# Thread: What kind of integral, and how do i start?

1. ## What kind of integral, and how do i start?

∫5/x(x²+2x+5)dx

Is this integration by parts?

2. Originally Posted by hlpplz
∫5/x(x²+2x+5)dx

Is this integration by parts?
This will be a partial fractions problem.

Note that $\displaystyle x^2+2x+5$ is an irreducible quadratic.

Thus, $\displaystyle \frac{5}{x(x^2+2x+5)}=\frac{A}{x}+\frac{Bx+C}{x^2+ 2x+5}$

Thus, we see that $\displaystyle 5=A(x^2+2x+5)+Bx^2+Cx\implies 5=(A+B)x^2+(2A+C)x+5A$

Comparing coefficients, we have $\displaystyle A+B=0$, $\displaystyle 2A+C=0$ and $\displaystyle 5A=5\implies A=1$

Now, we see that $\displaystyle C=-2A=-2(1)=-2$ and $\displaystyle B=-A=-1$

So $\displaystyle \frac{5}{x(x^2+2x+5)}=\frac{1}{x}-\frac{x+2}{x^2+2x+5}$

Therefore, $\displaystyle \frac{5\,dx}{x(x^2+2x+5)}=\int\frac{\,dx}{x}-\int\frac{x+2}{x^2+2x+5}\,dx$

Can you take it from here?

3. i don't know what to do with the second integral.
I know the first one is simply ln⎮x⎮. Do i have to integrate by partial fractions the second integral again?

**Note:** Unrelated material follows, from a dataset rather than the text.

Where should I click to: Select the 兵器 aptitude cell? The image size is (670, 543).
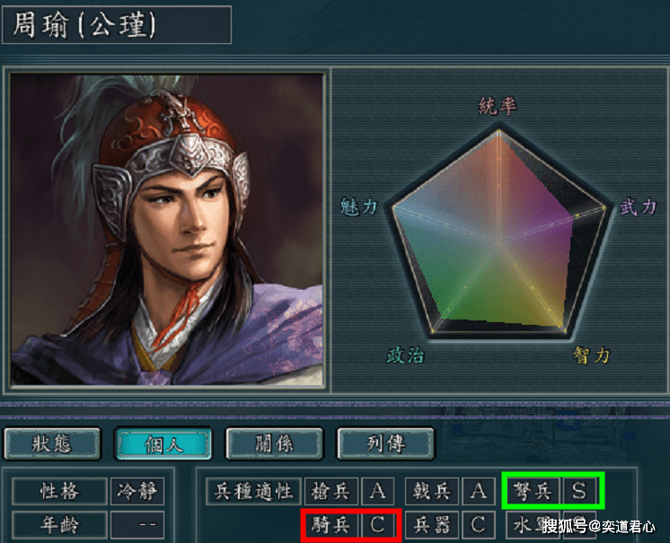[432, 525]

4. Originally Posted by hlpplz
i don't know what to do with the second integral.
I know the first one is simply ln⎮x⎮. Do i have to integrate by partial fractions the second integral again?

Yes.

ln⎮x⎮- 1/2ln⎮x²+2x+5⎮- 1/x+1tan-¹2/x+1 + C ?

6. Originally Posted by hlpplz
∫5/(x(x²+4x+5))dx

I got an answer of: ln⎮x⎮- 1/2ln⎮x²+4x+5⎮- 1/(x+1) tan-¹2/(x+1) + C
Is this correct?

7. i havent done integrals in a long time but i just took a shot at this and i think you made a mistake

8. how would i solve it?

9. Originally Posted by hlpplz
∫5/(x(x²+4x+5))dx

I got an answer of: ln⎮x⎮- 1/2ln⎮x²+4x+5⎮- 1/(x+1) tan-¹2/(x+1) + C
Is this correct?
It doesn't look right. If you post all your working it will be easier to find your mistake(s).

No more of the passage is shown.